Alarme dans l’organisation d’une tournée à cause des plans de Bruxelles | Actualités des agences de voyages, rss1

La Commission européenne a proposé aux 27 Etats membres de limiter voire de supprimer les acomptes versés lors de la réservation d’un voyage à forfait, comme l’a dénoncé René-Marc Chikli, président de la SETO, l’association des voyagistes français. Ces dépôts, qui représentent environ 30% du coût total du voyage dans de nombreux pays, sont essentiels pour financer les activités B2B des agences, grossistes et prestataires de transport. Le client paie généralement le jour du voyage, alors que presque tout est déjà contracté (Bruxelles planche sur une politique de voyages à forfait « anti-crise »).

La proposition émane de pays qui n’ont jusqu’à présent aucune garantie financière pour les dépôts remis à l’intermédiaire (dans plusieurs pays, comme la France ou le Royaume-Uni, ces fonds sont assurés). En Allemagne, la garantie porte sur près de 150 millions, mais les plus de 700 millions découverts par la faillite de Thomas Cook sont tombés sur le dos de l’Etat.

Chikli a expliqué lors de la réunion du SETO, qui se tient ces jours-ci, que depuis des années qu’elle est appliquée, l’Europe « remet en question la notion de consigne, alors que son principe n’a pas posé de problème en France ».

Si ces dépôts devaient être limités ou cesser d’exister, le modèle commercial actuel du voyagiste devrait être reconsidéré. « Cela fait peser un risque majeur sur le modèle B2B », préviennent-ils en France. Le déséquilibre des ventes serait encore plus grand, avec le risque de faillites. La trésorerie des agences de voyages dans presque tous les pays est basée sur les dépôts.

Les voyagistes ont déclaré qu’ils feraient pression sur Bruxelles pour qu’elle change d’orientation sur le changement de politique.
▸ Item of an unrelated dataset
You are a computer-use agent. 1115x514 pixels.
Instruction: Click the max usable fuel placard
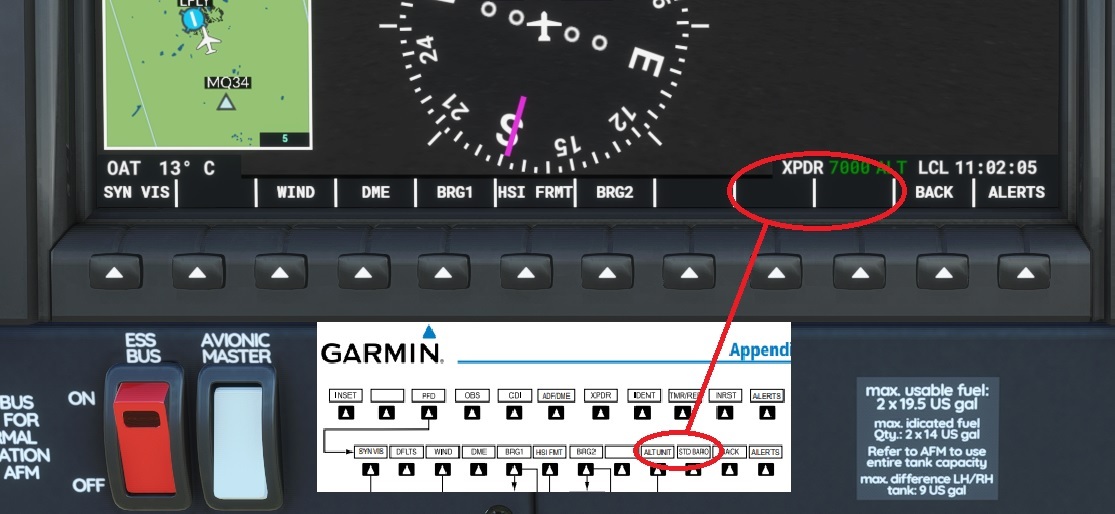pos(927,438)
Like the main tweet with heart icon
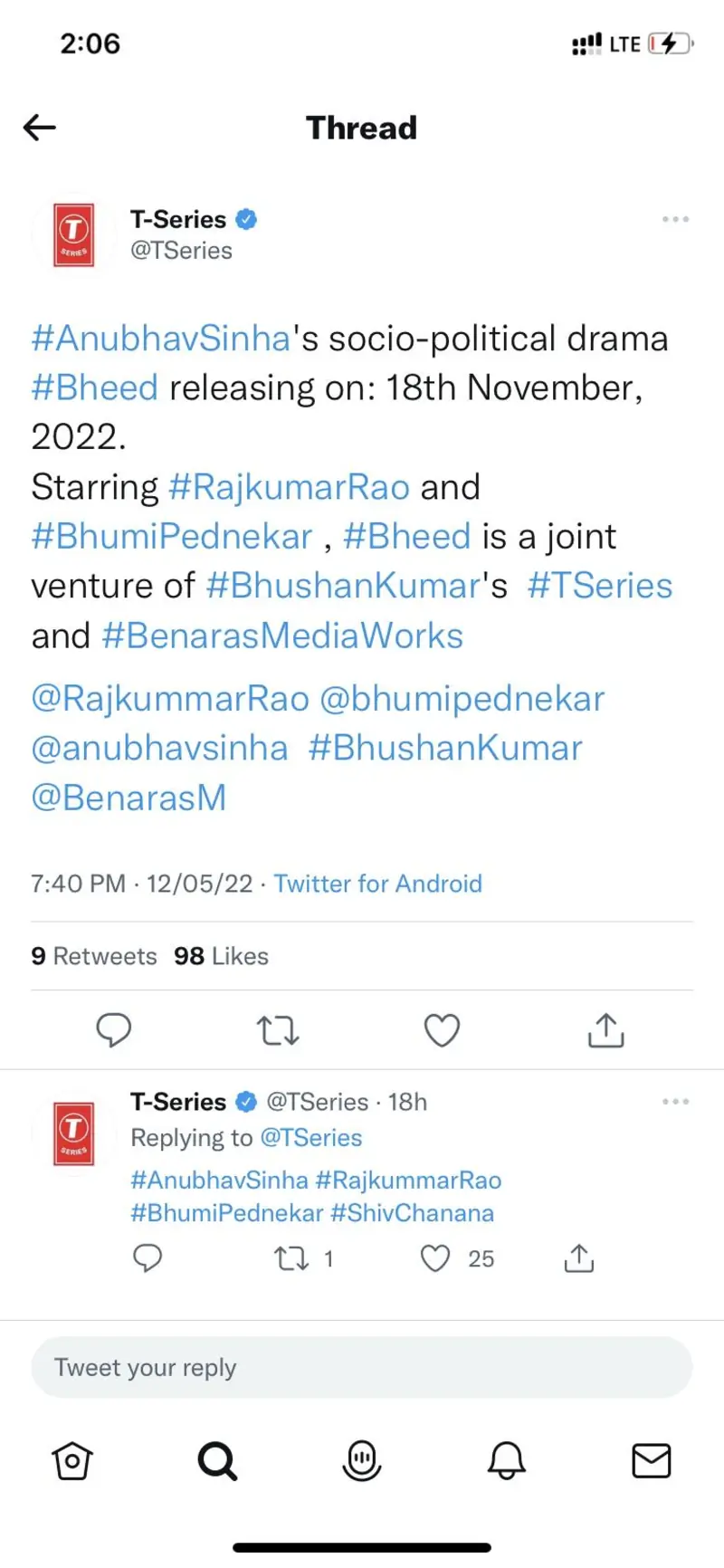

Les grossistes disent qu’ils doivent payer les fournisseurs bien avant que les clients ne paient la totalité de leur voyage. Ce n’est certainement pas le cas avec le logement. « Les grossistes doivent toujours payer les services aériens et de plus en plus les services terrestres avant le départ en utilisant le paiement sans numéraire, tandis que le paiement est effectué après le départ. »

Dans ce cadre, Bruxelles envisage également l’application d’un régime de protection financière adéquat pour protéger les passagers contre le risque de crise de liquidité ou de faillite liée au remboursement des billets et, le cas échéant, au rapatriement des passagers, afin d’éviter de tels des cas fréquents en Espagne comme les faillites de Spanair ou d’Air Madrid, qui ont laissé une traînée de victimes dans les aéroports du monde entier.